En su momento, hace ya unos años, nos pasaron este vídeo con la intención de que flipáramos ─en sentido negativo─, pero no lo consiguieron. Ya nada nos sorprende. Luego alguien nos preguntó por privado qué nos parecía lo que se puede ver en el vídeo, porque él no daba crédito ─en sentido negativo─ a lo que veía. Así que ─con todo el respeto hacia quien se pueda dar por aludido y/o incluso ofenderse por practicar «eso»─ vamos a dejar aquí algunos comentarios. Valoramos la sinceridad y creemos que merece la pena decir las cosas para evitar que este tipo de prácticas «temerarias» ─sí, temerarias según el diccionario─ acaben cuajando y sea demasiado tarde.

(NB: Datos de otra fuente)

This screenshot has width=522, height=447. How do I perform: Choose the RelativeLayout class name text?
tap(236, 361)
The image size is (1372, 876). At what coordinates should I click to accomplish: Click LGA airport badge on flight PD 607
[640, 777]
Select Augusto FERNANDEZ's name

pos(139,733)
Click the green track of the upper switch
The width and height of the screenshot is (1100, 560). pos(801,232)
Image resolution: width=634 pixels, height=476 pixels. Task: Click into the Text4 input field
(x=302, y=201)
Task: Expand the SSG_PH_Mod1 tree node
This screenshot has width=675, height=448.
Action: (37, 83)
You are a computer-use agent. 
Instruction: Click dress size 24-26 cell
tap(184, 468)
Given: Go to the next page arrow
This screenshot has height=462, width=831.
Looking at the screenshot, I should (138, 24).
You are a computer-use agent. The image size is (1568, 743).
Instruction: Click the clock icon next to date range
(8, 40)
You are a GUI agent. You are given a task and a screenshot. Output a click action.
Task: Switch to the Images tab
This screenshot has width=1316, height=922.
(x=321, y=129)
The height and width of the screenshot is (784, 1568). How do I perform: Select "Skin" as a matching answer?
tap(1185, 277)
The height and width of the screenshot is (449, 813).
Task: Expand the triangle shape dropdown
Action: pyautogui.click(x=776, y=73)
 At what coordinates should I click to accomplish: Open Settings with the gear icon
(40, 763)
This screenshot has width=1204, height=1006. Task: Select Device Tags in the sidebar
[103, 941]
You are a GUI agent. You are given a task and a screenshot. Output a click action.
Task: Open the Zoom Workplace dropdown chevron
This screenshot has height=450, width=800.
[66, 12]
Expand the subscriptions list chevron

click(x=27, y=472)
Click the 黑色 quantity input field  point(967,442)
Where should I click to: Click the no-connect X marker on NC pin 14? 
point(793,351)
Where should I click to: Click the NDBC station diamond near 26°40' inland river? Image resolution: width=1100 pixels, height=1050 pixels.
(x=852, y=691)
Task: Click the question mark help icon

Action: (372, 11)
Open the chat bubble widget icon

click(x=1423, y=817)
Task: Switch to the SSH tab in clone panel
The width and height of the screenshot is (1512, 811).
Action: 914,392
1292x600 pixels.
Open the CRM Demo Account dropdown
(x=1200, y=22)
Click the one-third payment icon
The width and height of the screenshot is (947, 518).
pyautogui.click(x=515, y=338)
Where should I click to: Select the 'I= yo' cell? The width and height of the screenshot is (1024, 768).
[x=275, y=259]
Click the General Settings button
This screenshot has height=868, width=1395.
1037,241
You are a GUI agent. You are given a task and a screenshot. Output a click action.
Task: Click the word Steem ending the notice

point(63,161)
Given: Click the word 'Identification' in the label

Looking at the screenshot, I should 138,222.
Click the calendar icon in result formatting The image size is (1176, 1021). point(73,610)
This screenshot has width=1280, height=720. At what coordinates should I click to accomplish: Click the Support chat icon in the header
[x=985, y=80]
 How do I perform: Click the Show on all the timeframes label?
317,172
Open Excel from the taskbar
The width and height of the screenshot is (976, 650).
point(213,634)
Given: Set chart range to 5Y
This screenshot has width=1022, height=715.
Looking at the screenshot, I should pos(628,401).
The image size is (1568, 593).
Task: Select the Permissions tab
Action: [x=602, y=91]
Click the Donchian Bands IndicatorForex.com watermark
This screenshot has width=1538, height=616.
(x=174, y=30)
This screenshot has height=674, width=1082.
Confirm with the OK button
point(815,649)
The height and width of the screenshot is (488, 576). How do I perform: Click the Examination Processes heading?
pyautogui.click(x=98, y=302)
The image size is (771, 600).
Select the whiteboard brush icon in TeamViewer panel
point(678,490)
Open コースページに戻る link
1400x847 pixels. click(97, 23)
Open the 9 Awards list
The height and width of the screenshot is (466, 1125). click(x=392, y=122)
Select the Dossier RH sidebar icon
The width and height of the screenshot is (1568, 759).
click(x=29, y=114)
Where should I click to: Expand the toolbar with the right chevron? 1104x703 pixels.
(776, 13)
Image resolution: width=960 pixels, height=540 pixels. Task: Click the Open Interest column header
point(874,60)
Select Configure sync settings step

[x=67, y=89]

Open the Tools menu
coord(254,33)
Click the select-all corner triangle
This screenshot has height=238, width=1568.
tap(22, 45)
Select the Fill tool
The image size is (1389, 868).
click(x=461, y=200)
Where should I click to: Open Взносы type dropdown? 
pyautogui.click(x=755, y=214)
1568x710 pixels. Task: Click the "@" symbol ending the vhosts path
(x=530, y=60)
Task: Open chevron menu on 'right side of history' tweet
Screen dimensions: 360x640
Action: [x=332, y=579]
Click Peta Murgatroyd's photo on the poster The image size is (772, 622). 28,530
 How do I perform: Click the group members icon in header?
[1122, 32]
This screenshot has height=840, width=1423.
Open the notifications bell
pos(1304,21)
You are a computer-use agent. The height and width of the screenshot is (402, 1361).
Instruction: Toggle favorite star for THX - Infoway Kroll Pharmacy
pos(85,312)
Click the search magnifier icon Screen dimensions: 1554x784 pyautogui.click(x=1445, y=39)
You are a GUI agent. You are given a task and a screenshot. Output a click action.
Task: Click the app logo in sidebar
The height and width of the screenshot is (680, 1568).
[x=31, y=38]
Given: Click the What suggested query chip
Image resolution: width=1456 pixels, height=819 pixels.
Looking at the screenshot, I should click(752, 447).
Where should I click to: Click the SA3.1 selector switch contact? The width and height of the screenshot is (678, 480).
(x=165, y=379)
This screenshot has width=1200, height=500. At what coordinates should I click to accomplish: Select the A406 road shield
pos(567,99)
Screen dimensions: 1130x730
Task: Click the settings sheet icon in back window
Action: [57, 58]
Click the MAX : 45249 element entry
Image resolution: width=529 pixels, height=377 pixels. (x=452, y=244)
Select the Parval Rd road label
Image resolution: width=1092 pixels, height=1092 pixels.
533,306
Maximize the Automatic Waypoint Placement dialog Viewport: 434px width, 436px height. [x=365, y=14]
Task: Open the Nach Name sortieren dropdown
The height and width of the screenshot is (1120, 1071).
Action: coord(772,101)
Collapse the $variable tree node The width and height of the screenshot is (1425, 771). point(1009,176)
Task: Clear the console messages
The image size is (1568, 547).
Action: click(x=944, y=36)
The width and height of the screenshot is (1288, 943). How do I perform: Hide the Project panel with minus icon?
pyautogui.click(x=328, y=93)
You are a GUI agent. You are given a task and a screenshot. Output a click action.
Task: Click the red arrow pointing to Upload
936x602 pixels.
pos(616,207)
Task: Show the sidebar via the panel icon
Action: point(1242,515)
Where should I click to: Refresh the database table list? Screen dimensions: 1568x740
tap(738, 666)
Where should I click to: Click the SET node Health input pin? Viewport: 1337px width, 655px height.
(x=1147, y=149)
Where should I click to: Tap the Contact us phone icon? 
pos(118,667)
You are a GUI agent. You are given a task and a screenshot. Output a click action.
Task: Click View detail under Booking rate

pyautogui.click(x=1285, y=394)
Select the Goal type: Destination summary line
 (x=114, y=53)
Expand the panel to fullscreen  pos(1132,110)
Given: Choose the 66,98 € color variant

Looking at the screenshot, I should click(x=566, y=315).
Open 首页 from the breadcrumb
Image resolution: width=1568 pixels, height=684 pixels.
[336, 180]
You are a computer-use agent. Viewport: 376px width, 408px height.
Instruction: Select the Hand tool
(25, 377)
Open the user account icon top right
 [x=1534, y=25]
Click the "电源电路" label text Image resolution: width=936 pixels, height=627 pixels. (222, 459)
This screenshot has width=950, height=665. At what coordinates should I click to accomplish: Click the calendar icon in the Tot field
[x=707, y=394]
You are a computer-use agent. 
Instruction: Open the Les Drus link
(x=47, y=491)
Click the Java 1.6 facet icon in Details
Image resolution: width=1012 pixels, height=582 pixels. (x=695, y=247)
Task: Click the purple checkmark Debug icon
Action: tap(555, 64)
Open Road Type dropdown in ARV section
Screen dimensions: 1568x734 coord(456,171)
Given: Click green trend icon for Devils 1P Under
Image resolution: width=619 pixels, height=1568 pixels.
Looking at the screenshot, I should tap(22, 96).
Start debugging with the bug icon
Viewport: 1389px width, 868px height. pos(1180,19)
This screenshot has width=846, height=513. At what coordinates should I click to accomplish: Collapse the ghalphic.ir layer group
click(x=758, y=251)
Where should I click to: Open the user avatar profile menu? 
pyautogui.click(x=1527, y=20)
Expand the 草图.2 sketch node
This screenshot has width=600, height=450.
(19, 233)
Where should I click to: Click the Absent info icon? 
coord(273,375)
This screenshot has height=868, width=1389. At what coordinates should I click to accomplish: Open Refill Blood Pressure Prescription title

La excusa ─porque no vemos otra forma de llamarlo─ de tanto movimiento de culebra, serpentina, pollo sin cabeza, …, suele ser los efectos del estrés, tanto a nivel fisiológico como psicológico. Eso da para todo tipo de invenciones, unas más descabelladas que otras, muchas veces basadas en una mala o escasa formación y/o experiencia. Nos vas a perdonar, pero a nosotros todo eso nos aburre cuando se utiliza como excusa. La realidad es que entrenar algo es condicionarse a hacerlo, por lo que entrenar de una manera te condiciona a actuar de esa manera ─con estrés y sin estrés─. Si en una situación de estrés quieres actuar de una determinada manera, lo mejor que puedes hacer es entrenar de esa determinada manera. Solo así vas a actuar de la mejor manera posible, que es lo que deberías buscar. Pero como yo somos unos «niputas», no te vamos a contar historias de miedo para no dormir sobre el estrés. Eso se lo dejamos a los que saben. Literatura sobre el tema hay y alguna vez en el blog hemos hablado de ello.